The real benefit of this is notification

Posted Aug 24, 2021 20:26 UTC (Tue) by pizza (subscriber, #46)
Parent article: Adding a "duress" password with PAM Duress

eg to notify the mothership that you / your device has been compromised and to take action on the remote side by disabling access from that device, while simultaneously granting full access to whatever data is stored locally.

The real benefit of this is notification

Posted Aug 25, 2021 10:44 UTC (Wed) by farnz (subscriber, #17727) [Link] (1 responses)

Combine that with removing all local temporary tokens (short expiry X.509 certificates for browser TLS and VPNs, Kerberos tickets etc), and you're in a position where you plausibly have to call the mothership to get your access restored.
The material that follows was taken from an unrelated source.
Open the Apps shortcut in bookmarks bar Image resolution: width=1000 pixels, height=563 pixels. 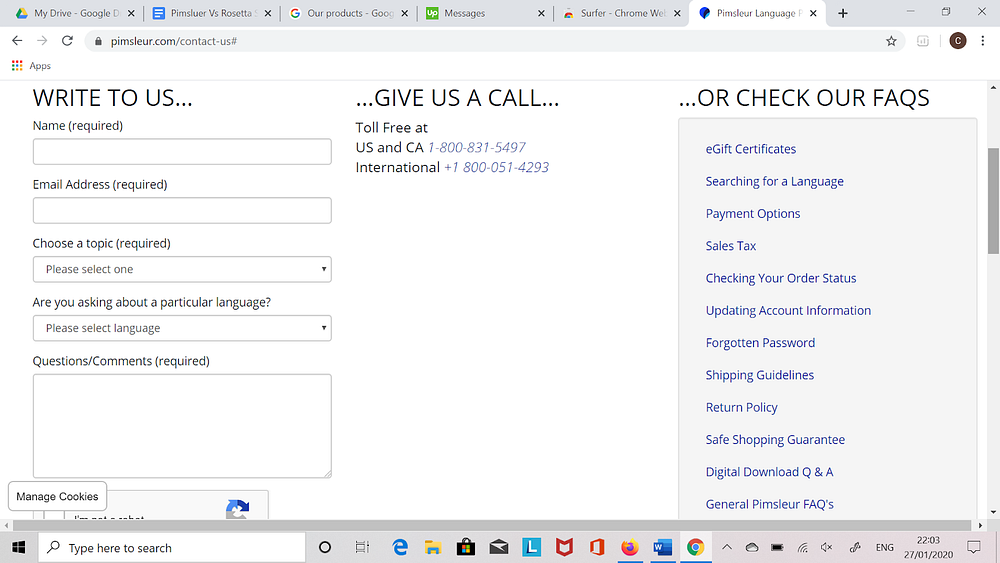[x=31, y=66]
Not going to protect you from a suitably vicious regime (I wouldn't, for example, want to rely on this to protect me in North Korea), but enough to help if the local threat isn't operating with the full support of their government.

The real benefit of this is notification

Posted Aug 26, 2021 6:34 UTC (Thu) by nuvious (guest, #153911) [Link]

This is the was the root case I was considering and more to say protect against corporate espionage or for use by journalists. Delete/remove access to the "super sensitive" data, leave the less sensitive data and phone home to let someone besides you know you're in duress. All while appearing to fully comply with the request for access to your device.